抜粋本文:

□ □ □ □

まずは、「第二章 実験動物」の項にあるように、「等しく蛙といっても種類が多い」ので、解剖の対象とするカエルの種類を決めねばなりません。
「私たちの実験に都合のよいものは、形のなるたけ大きなものである。〔…〕この目的に叶ってゐるものは、まづ蝦蟇〔ひきがえる、がま〕が一等だ。」(p.12)
とあって、「あれ?ウシガエル(食用ガエル)は?」と思いますが、ウシガエルがアメリカから試験的に輸入されたのは1918年(大正7年)のことで、本書執筆の段階では、まだ全国に広まっていなかったのでしょう。
しかし、著者はいったん候補に挙げたヒキガエルをすぐに退けます。
「蝦蟇といふ奴はどうも私たち人間には気味の悪い動物である。両棲類や爬虫類の跋扈した前世紀、私たちの祖先がこの動物のため随分と苦しめられたので、その頃の恐怖感が今尚私たちのうちに潜在意識として存するからだそうな。芝居の天竺徳兵衛、児雷也、さては蝦蟇仙など、大きな奴の背に乗って現れる。のそりのそりと動き出し、口から火焔を吐いたりするのを見ては、子供の頃に恐ろしがったものだ。蝦蟇は悪気を吐くとか、背の疣にじゃ毒物があるとか(尤もこれは噂だけでなく、事実がま毒なるアルカロイドがあるそうだ。)兎に角よくない評判を立てられてゐる。」(同上)

□ □ □ □

保存されたデータ項目

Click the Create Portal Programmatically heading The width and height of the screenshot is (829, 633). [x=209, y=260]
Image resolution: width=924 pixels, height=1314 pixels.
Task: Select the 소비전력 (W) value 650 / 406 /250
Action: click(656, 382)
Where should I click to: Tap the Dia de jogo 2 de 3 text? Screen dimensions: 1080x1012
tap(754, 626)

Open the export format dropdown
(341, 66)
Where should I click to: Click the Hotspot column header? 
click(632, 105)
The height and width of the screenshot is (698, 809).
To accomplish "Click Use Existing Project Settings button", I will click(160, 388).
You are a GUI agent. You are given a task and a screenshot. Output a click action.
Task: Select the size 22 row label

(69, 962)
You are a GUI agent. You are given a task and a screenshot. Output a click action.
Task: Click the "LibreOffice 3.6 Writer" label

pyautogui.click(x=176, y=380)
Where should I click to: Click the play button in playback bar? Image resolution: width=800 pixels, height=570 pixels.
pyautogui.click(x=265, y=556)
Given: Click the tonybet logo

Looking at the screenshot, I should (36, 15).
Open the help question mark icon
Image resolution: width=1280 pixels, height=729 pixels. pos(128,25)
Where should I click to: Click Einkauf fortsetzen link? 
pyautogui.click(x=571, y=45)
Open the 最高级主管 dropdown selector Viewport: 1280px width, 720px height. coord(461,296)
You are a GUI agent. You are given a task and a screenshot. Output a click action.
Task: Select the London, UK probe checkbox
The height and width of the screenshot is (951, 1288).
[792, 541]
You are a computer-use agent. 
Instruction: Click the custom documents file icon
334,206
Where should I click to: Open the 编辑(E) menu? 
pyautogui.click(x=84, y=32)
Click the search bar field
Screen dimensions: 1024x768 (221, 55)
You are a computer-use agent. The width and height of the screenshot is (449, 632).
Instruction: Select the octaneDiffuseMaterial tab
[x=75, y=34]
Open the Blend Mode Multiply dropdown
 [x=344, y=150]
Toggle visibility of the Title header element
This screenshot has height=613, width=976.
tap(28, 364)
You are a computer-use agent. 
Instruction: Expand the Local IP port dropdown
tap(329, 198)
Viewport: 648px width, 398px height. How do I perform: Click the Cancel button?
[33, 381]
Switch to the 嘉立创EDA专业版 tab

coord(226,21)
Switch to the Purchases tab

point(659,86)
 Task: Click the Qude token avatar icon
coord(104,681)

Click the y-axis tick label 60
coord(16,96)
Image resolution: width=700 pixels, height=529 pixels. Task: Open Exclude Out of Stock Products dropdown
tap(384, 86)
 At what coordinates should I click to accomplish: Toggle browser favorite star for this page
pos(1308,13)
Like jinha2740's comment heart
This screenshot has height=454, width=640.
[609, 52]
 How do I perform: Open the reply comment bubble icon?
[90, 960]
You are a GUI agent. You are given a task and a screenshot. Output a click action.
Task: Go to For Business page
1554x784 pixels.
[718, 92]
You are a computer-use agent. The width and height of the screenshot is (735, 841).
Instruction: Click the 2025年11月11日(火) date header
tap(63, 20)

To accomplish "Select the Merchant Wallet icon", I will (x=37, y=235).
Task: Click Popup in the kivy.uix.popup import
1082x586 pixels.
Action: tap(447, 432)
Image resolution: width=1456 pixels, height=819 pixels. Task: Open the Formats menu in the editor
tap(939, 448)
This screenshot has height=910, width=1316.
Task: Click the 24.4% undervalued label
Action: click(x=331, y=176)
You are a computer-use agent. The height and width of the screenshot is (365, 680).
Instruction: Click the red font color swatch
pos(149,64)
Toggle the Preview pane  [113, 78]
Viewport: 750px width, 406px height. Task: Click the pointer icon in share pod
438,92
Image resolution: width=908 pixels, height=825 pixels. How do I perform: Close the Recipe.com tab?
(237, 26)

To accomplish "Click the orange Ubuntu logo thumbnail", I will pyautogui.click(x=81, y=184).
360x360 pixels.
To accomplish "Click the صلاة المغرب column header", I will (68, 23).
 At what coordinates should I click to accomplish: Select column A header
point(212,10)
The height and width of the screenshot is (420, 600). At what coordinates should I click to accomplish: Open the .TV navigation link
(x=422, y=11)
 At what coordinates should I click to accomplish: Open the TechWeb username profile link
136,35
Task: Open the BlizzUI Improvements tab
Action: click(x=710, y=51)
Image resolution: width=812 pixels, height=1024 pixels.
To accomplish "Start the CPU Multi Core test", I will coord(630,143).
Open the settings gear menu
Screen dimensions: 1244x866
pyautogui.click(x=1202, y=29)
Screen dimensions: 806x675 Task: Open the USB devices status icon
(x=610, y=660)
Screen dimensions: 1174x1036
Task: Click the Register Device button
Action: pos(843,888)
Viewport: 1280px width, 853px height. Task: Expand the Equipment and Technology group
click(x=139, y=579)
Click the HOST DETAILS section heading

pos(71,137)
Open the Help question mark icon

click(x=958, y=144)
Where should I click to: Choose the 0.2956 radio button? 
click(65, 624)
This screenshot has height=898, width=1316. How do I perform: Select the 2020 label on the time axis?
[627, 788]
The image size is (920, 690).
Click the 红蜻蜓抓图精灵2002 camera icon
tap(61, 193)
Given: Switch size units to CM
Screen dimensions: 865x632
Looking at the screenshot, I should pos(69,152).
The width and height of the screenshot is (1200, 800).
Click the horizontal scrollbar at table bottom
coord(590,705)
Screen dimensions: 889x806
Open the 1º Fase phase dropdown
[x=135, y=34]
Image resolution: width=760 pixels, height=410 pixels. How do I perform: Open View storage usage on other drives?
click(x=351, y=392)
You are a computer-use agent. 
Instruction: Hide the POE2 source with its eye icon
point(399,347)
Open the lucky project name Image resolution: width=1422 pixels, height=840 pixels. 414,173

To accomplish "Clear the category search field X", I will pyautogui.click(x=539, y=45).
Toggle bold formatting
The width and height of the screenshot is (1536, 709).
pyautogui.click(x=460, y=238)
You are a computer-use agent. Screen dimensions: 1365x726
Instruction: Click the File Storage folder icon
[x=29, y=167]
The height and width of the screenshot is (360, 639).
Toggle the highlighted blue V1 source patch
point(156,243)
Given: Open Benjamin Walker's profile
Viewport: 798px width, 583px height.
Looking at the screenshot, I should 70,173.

□ □ □ □

課題内容 1:
抜粋本文の「まずは、「第二章 実験動物」」から「しかし、著者はいったん候補に挙げたヒキガエルをすぐに退けます。」までを、一字一句違えずに再掲してください。
課題内容 2:
抜粋本文によると、ウシガエルがアメリカから試験的に輸入されたのは何年ですか。

解答 1:
まずは、「第二章 実験動物」の項にあるように、「等しく蛙といっても種類が多い」ので、解剖の対象とするカエルの種類を決めねばなりません。
「私たちの実験に都合のよいものは、形のなるたけ大きなものである。〔…〕この目的に叶ってゐるものは、まづ蝦蟇〔ひきがえる、がま〕が一等だ。」(p.12)
とあって、「あれ?ウシガエル(食用ガエル)は?」と思いますが、ウシガエルがアメリカから試験的に輸入されたのは1918年(大正7年)のことで、本書執筆の段階では、まだ全国に広まっていなかったのでしょう。
しかし、著者はいったん候補に挙げたヒキガエルをすぐに退けます。

解答 2:
1918年(大正7年)